TEXT SECTION -
[BEGIN]

The essence of Jesus’ teaching ministry focuses on the theme of the kingdom of God. That this is so is seen in Mark’s Gospel in reference to how the Lord Christ characterized His ministry.

Mark 1:14 “Now after John was arrested, Jesus came into Galilee, proclaiming the gospel of God, 15 and saying, “The time is fulfilled, and the kingdom of God is at hand; repent and believe in the gospel.”

The phrase “Kingdom of God” is found in sixty-one separate sayings in the Synoptic Gospels. Were we to count phraseology that is synonymous with the “Kingdom of God” our count of “Kingdom of God” language would increase to 85 references. Obviously this theme is of major import.

Indeed so important has this concept been that more than a few scholars have labeled it as the theme of the Bible. In other words they will read all of Scriptures with the “Kingdom of God” as the organizing theme by which Scripture is held together and rightly interpreted.

Illustration — Beethoven’s fifth symphony with it’s four note motif. Heard in every movement of the symphony save the 2nd. Not possible to understand Beethoven’s fifth apart from hearing how everything connects to that motif.

The Lord Christ never didactically defines the “Kingdom of God.” He will repeatedly use metaphor and similes to say what it is like. What is going on with the phraseology is that the Lord Christ is taking an already well known concept and is filling it with meaning.

So, our Lord did not invent the phrase, but built upon existing Old Testament teaching. A few examples,

Psalm 145:11 – 13 — 11 They shall speak of the glory of your kingdom
    and tell of your power,
12 to make known to the children of man your[b] mighty deeds,
    and the glorious splendor of your kingdom.
13 Your kingdom is an everlasting kingdom,
    and your dominion endures throughout all generations.

Psalm 103:19 —  The Lord has established his throne in the heavens,
    and his kingdom rules over all.

Isa. 45:23 — “Turn to me and be saved,
    all the ends of the earth!
    For I am God, and there is no other.
23 By myself I have sworn;
    from my mouth has gone out in righteousness
    a word that shall not return:
‘To me every knee shall bow,
    every tongue shall swear allegiance.’

Dan. 4:How great are his signs,
    how mighty his wonders!
His kingdom is an everlasting kingdom,
    and his dominion endures from generation to generation.

Zech. 14:9 — And the Lord will be king over all the earth. On that day the Lord will be one and his name one.

[END]

WRITTEN PROBLEM 1 - Retype the passage on the kingdom of God from "For I am God, and" up to and including "his name one.".
WRITTEN PROBLEM 2 - In the passage on the kingdom of God, which Old Testament books are the example passages taken from? Give each book name as the passage writes it.
WRITTEN PROBLEM 3 - According to the passage on the kingdom of God, why is the kingdom of God a theme of major import?

SUPPLIED DATA -
[BEGIN]

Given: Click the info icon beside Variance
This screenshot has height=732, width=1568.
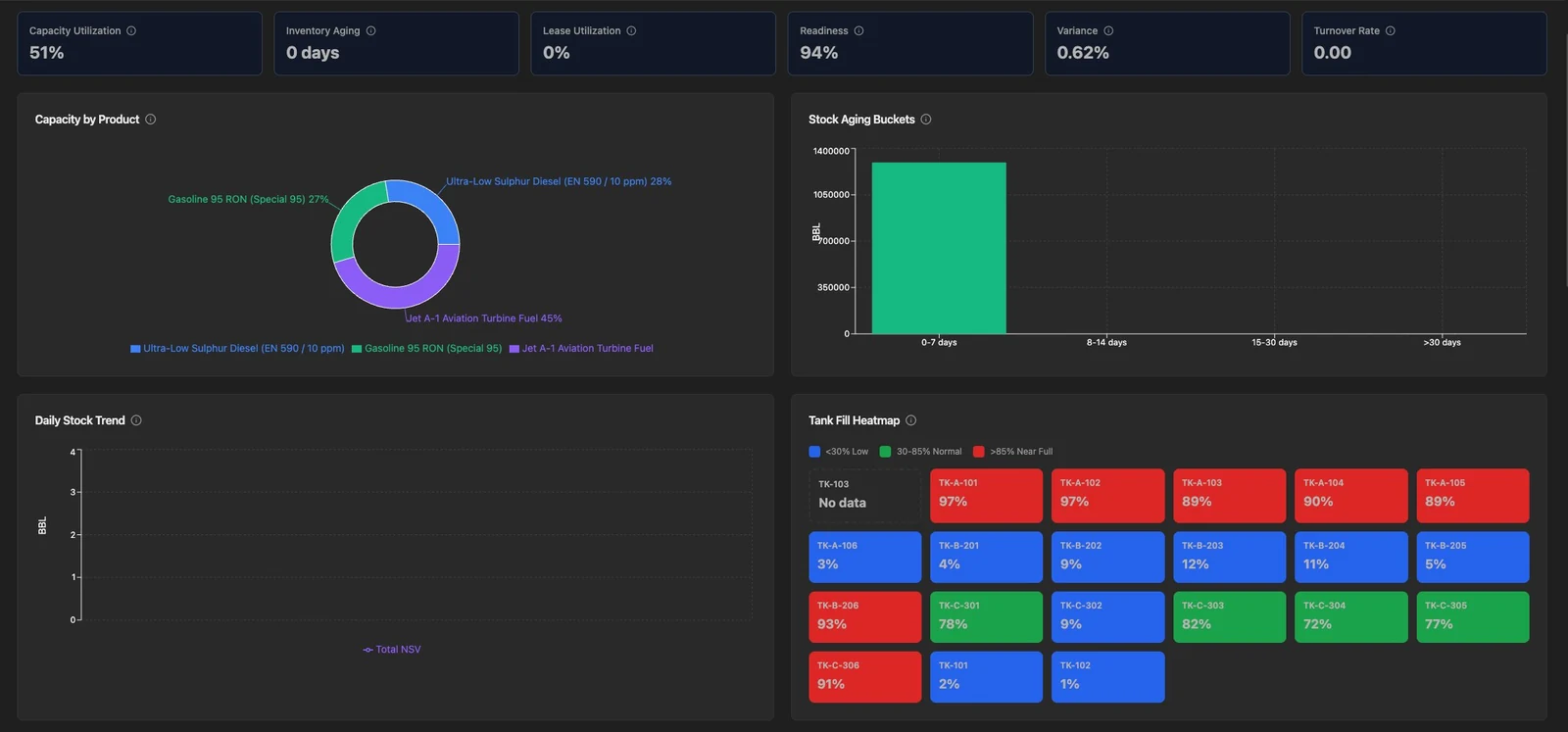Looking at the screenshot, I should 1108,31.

[END]
[BEGIN]

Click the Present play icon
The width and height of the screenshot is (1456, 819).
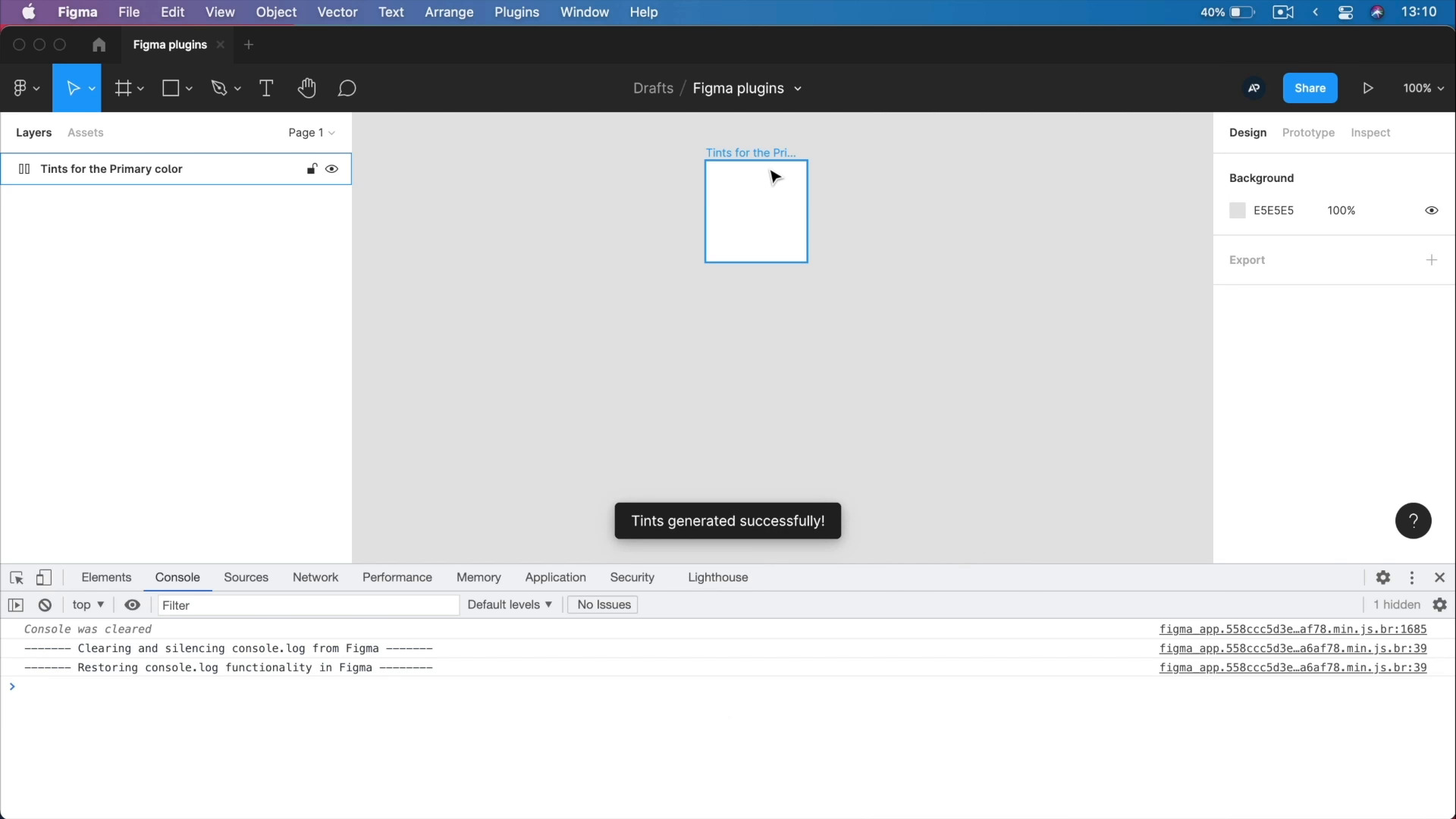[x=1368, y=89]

[END]
[BEGIN]

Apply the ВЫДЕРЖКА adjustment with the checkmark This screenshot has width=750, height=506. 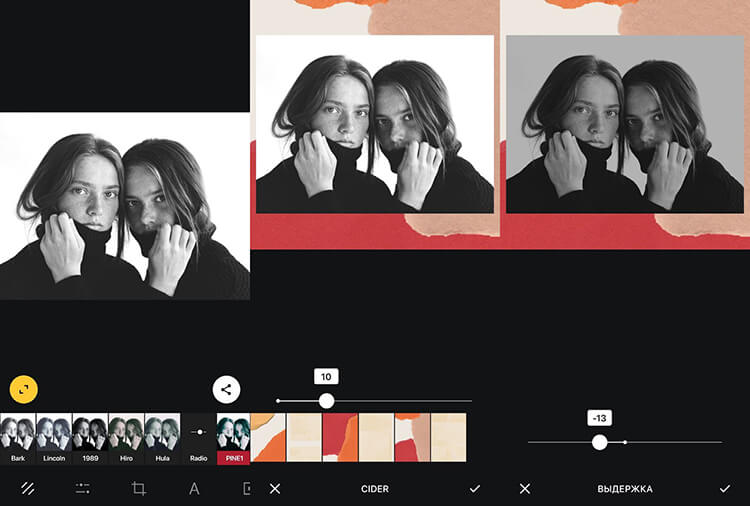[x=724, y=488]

[END]

TASK RESPONSE 1 -
For I am God, and there is no other.
23 By myself I have sworn;
    from my mouth has gone out in righteousness
    a word that shall not return:
‘To me every knee shall bow,
    every tongue shall swear allegiance.’

Dan. 4:How great are his signs,
    how mighty his wonders!
His kingdom is an everlasting kingdom,
    and his dominion endures from generation to generation.

Zech. 14:9 — And the Lord will be king over all the earth. On that day the Lord will be one and his name one.

TASK RESPONSE 2 - Psalm, Isa., Dan., Zech.

TASK RESPONSE 3 - The phrase "Kingdom of God" appears in sixty-one separate sayings in the Synoptic Gospels. Counting synonymous phrasing, the references rise to 85.